米韓両軍は九月下旬、日本海で大規模な合同訓練を行い、その後日本を加えた三カ国で対潜水艦作戦の共同訓練も実施した。北朝鮮の相次ぐミサイル発射には自らの能力を誇示し、日米韓の動きをけん制する狙いがあるのだろう。
北朝鮮は国防力発展五カ年計画に基づきミサイルの高度化、多角化を図ってきた。今回のミサイルは過去最長の四千六百キロ飛行したとみられ性能向上を裏付けた。
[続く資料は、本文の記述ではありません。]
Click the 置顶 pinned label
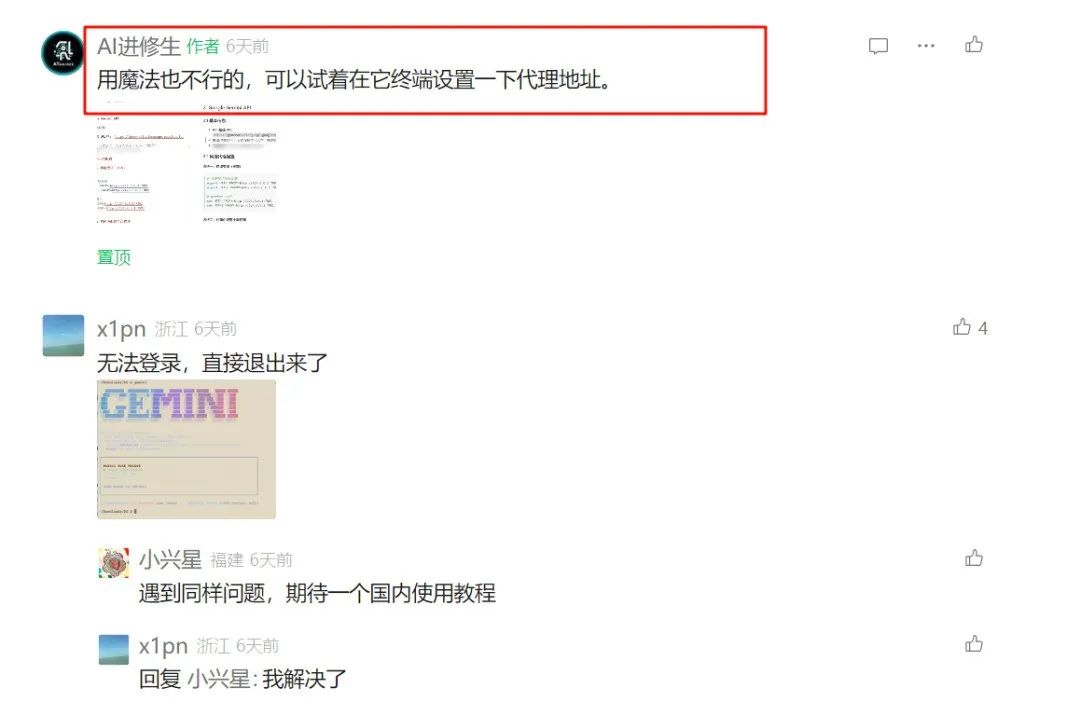 [114, 257]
技術の進歩は著しく、発射の方法も多岐にわたり迎撃は難しい。
日米韓の防衛当局は情報を共有してミサイル発射の予兆や軌道など正確な把握に努めてほしい。
見過ごせないのは異常ともいえる発射ペースだ。今年に入りミサイル実験は二十回以上、直近十日間では計五回にも及ぶ。
日米韓など国際社会と対話を始めるための条件整備なのか、食糧難など内部の不満をそらすためなのか。北朝鮮の意図を慎重に見極める必要があるだろう。
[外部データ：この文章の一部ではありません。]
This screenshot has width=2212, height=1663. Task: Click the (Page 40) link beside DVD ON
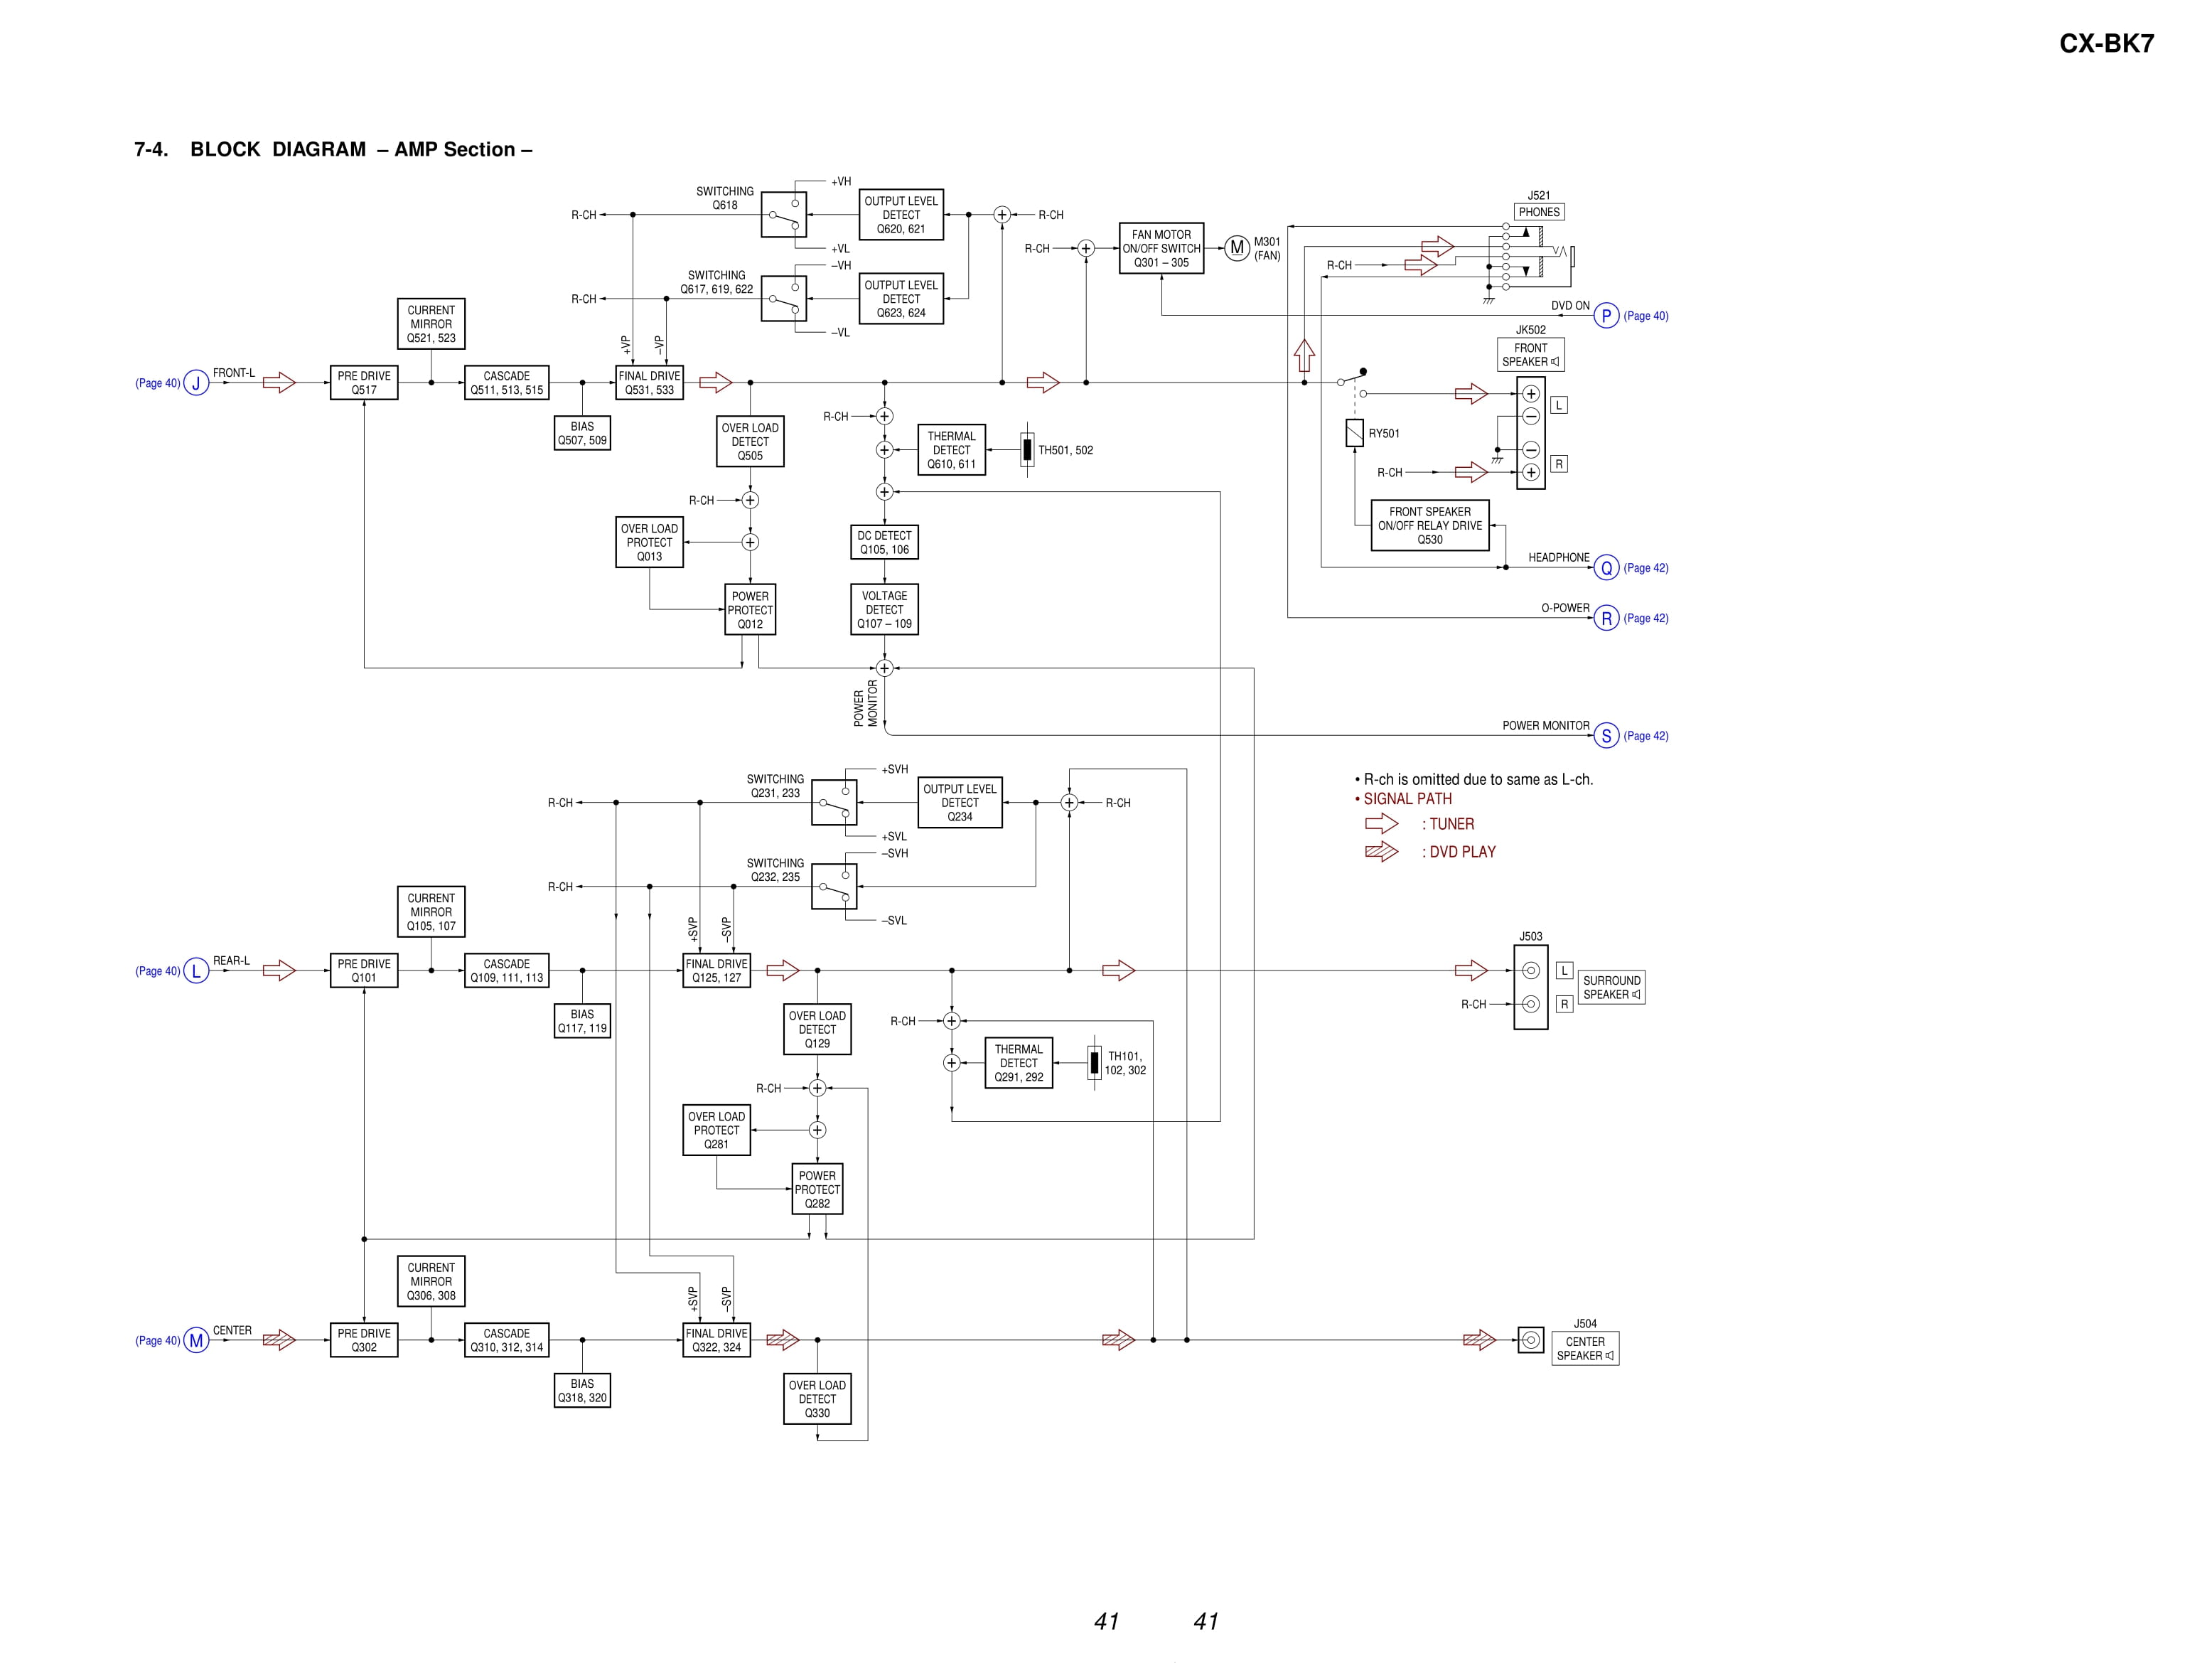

さらに、北朝鮮が来月にかけて七回目の核実験を強行するとの見方も広がっている。新たな核実験は朝鮮半島を巡る情勢を一層不安定にしかねない。
さらに北朝鮮は自国を「核保有国」と規定し、核兵器の使用条件を定める法令を採択した。体制維持のためには核を先制使用することを明確にした内容であり、核戦争を誘発する懸念もある。
北朝鮮の危険な挑発には、日米韓をはじめ国際社会が結束して封じ込めを図る一方、対話の糸口を見つけ出すよう努めるべきだ。隣国の中国にも、事態を傍観せず、伝統的友好国の北朝鮮を説得し、挑発をやめさせる責任がある。
岸田文雄首相は防衛力の抜本強化を表明しているが、対話を通じて北朝鮮を国際社会に引き戻す努力を怠ってはならない。